The US Food and Drug Administration (FDA) has granted approval for Jupiter Endovascular’s investigational device exemption (IDE) application filed for the SPIRARE II US pivotal study of its Vertex pulmonary embolectomy system to treat acute pulmonary embolism (PE).
This system utilises the company's Endoportal Control technology to enhance precision in catheter-based interventions.
The prospective, single-arm SPIRARE II trial is designed to evaluate the Vertex system in treating patients with acute PE.
It will enrol up to 145 patients across approximately 25 US sites, aiming to demonstrate the procedural and clinical benefits of the new technology.
As part of the study, the company will assess the Vertex system's impact on right heart function and patient outcomes up to 30 days post-procedure.
The Endoportal Control platform is a significant innovation in endovascular procedures, allowing for more stable and precise treatment delivery.

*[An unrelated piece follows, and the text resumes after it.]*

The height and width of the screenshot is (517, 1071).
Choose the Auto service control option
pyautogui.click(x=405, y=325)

The device is navigated to the target area flexibly before being pressurised to remain fixed during the procedure and finally relaxed for repositioning or removal.

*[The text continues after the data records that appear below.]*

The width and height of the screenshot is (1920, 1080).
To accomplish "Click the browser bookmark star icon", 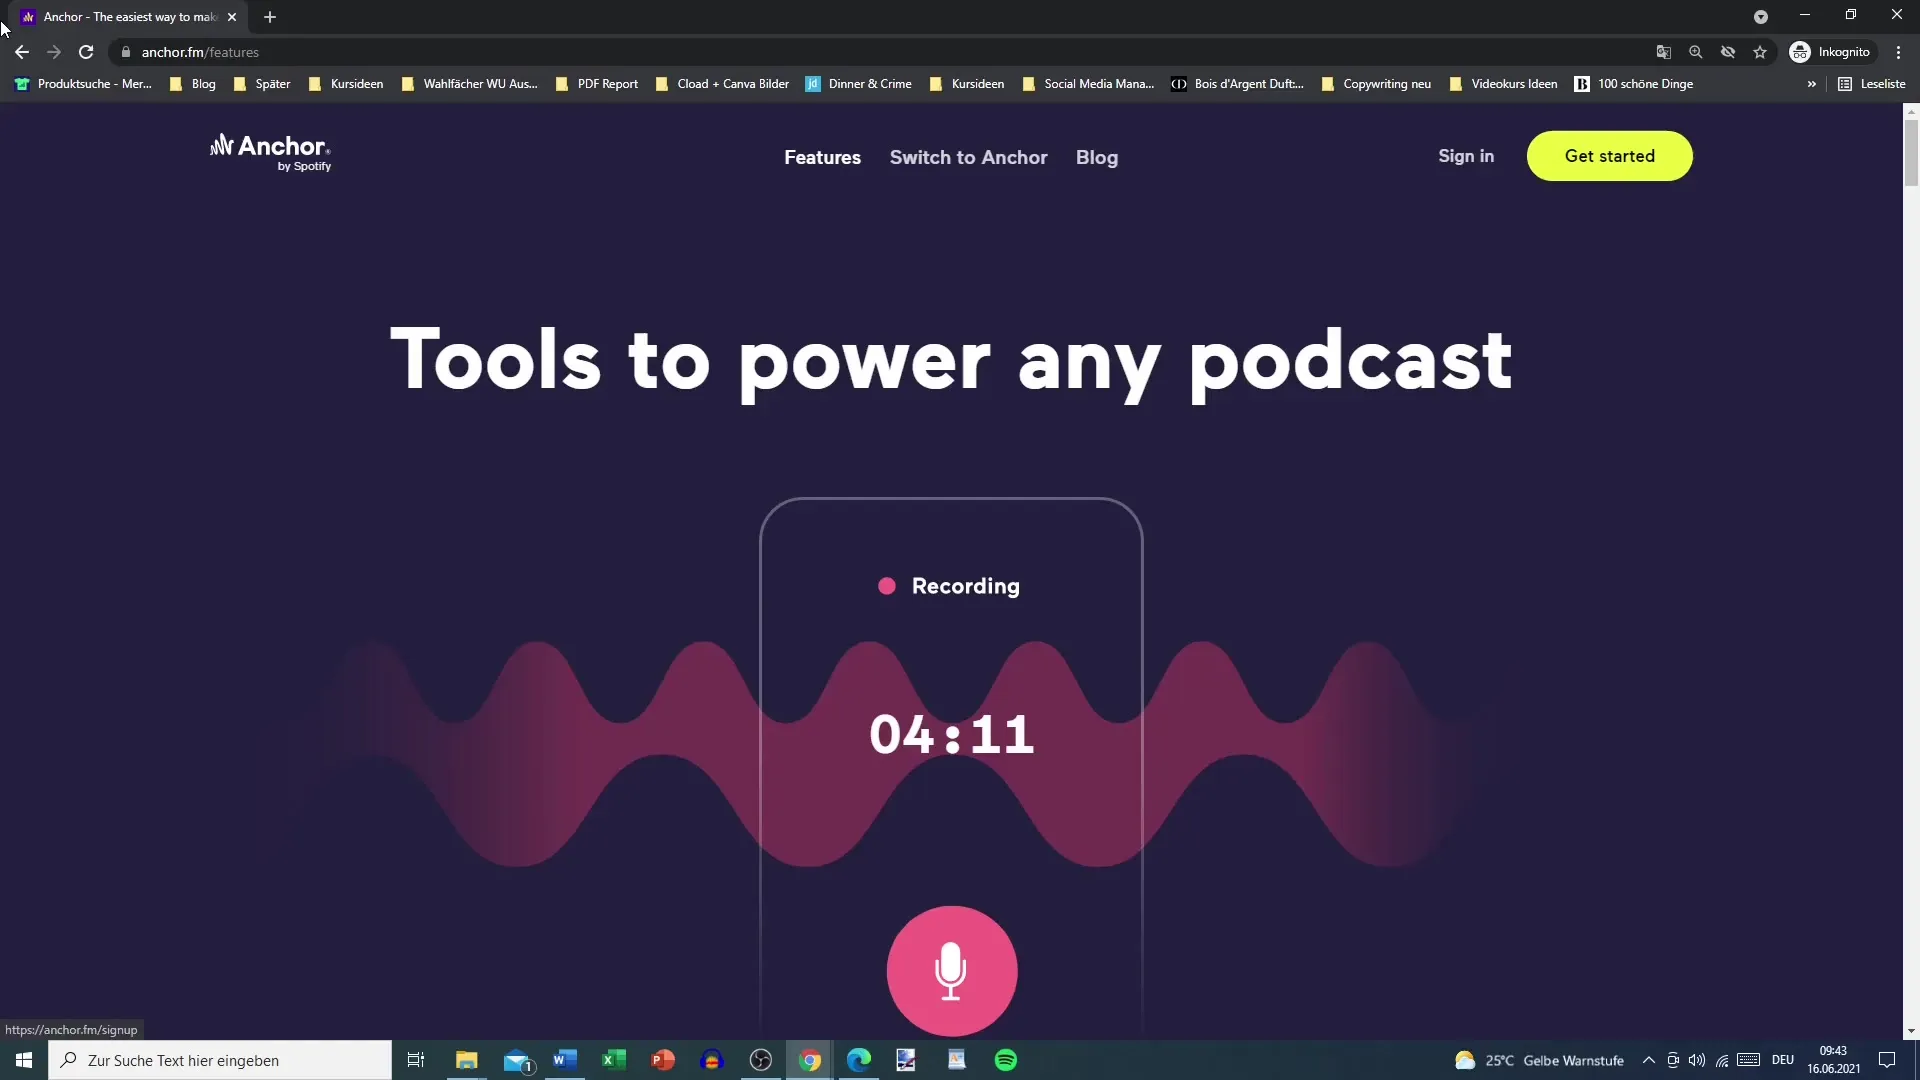I will click(x=1759, y=51).
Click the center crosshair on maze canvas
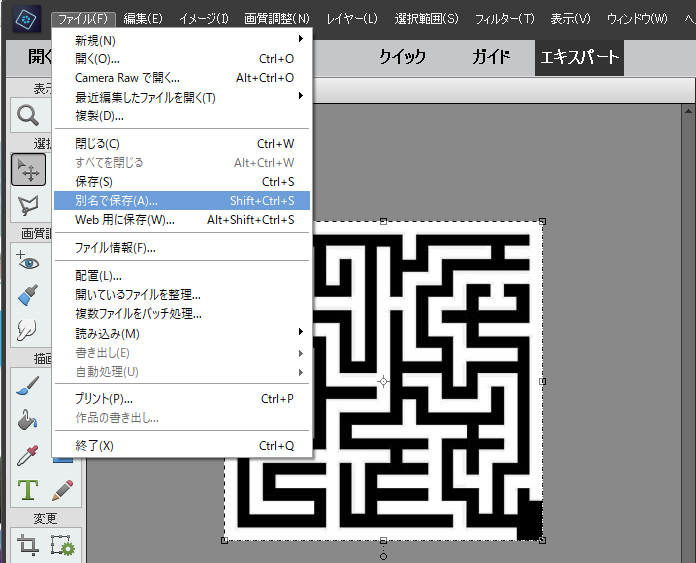 383,381
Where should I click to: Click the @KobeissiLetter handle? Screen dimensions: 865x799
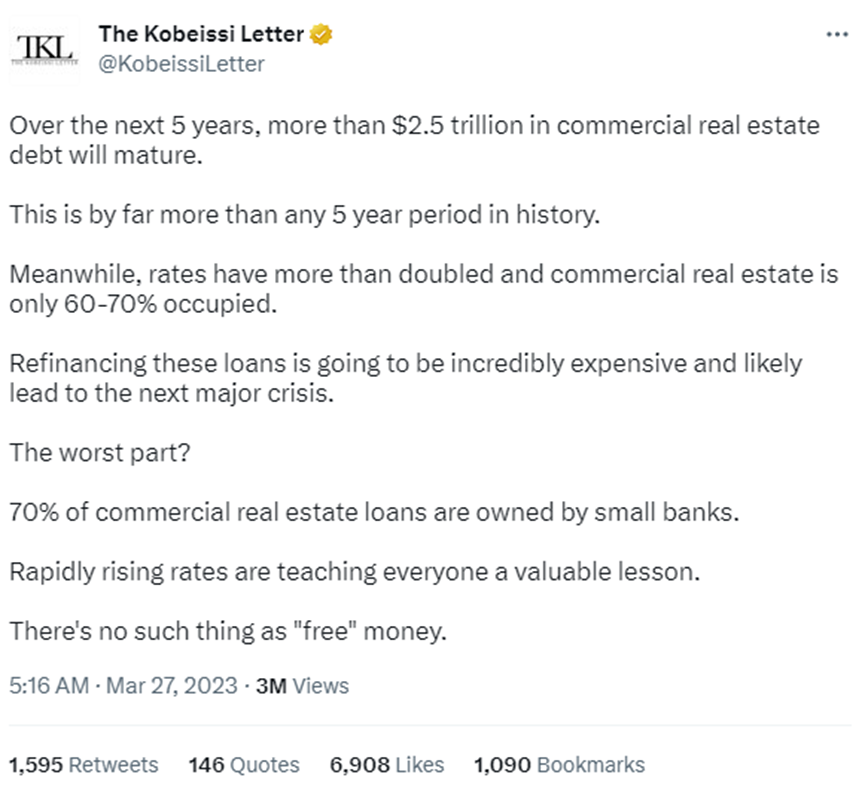pyautogui.click(x=181, y=64)
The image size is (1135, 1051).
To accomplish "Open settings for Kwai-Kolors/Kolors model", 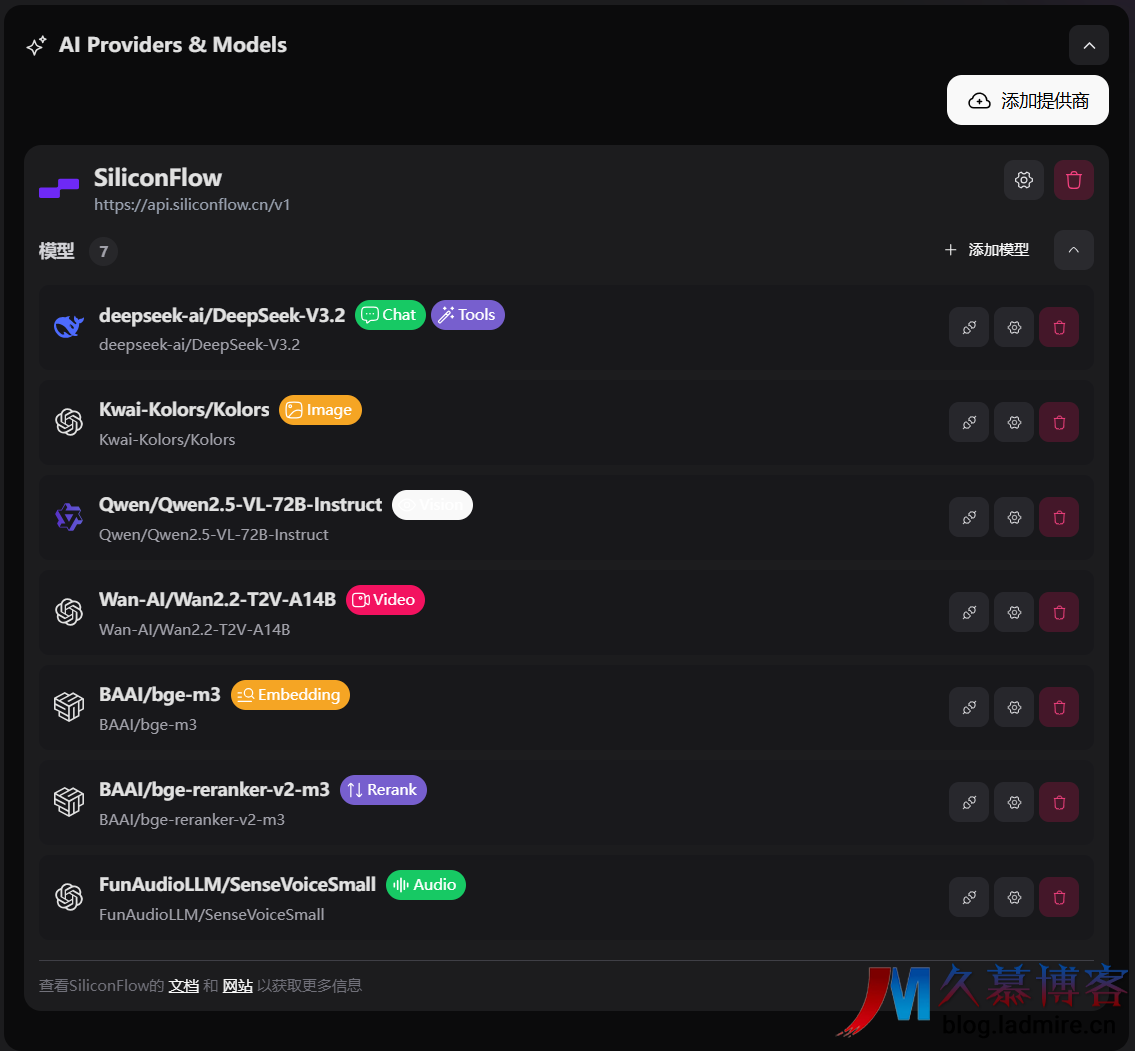I will click(1013, 422).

This pivotal study is part of Jupiter Endovascular's broader SPIRARE clinical programme, including the European-based SPIRARE I trial.
Jupiter Endovascular CEO Carl St Bernard said: “We are excited about FDA approval of the first pivotal study of a system leveraging our Endoportal Control platform technology. In the more than 25 animal studies conducted to date with the technology, it has demonstrated safe and easy navigation through the heart and vasculature and effective delivery of test interventions.
“Endoportal Control has the potential to meaningfully improve many endovascular procedures while enabling entirely new therapies. Our Vertex system for pulmonary embolectomy is the first of what we intend to be a portfolio of our own interventional procedure systems incorporating Endoportal Control to treat a variety of cardiovascular conditions that affect millions of patients worldwide.”
Earlier this month, Jupiter Endovascular emerged from stealth with $21m in new financing as it looks to forge its new type of endovascular procedure.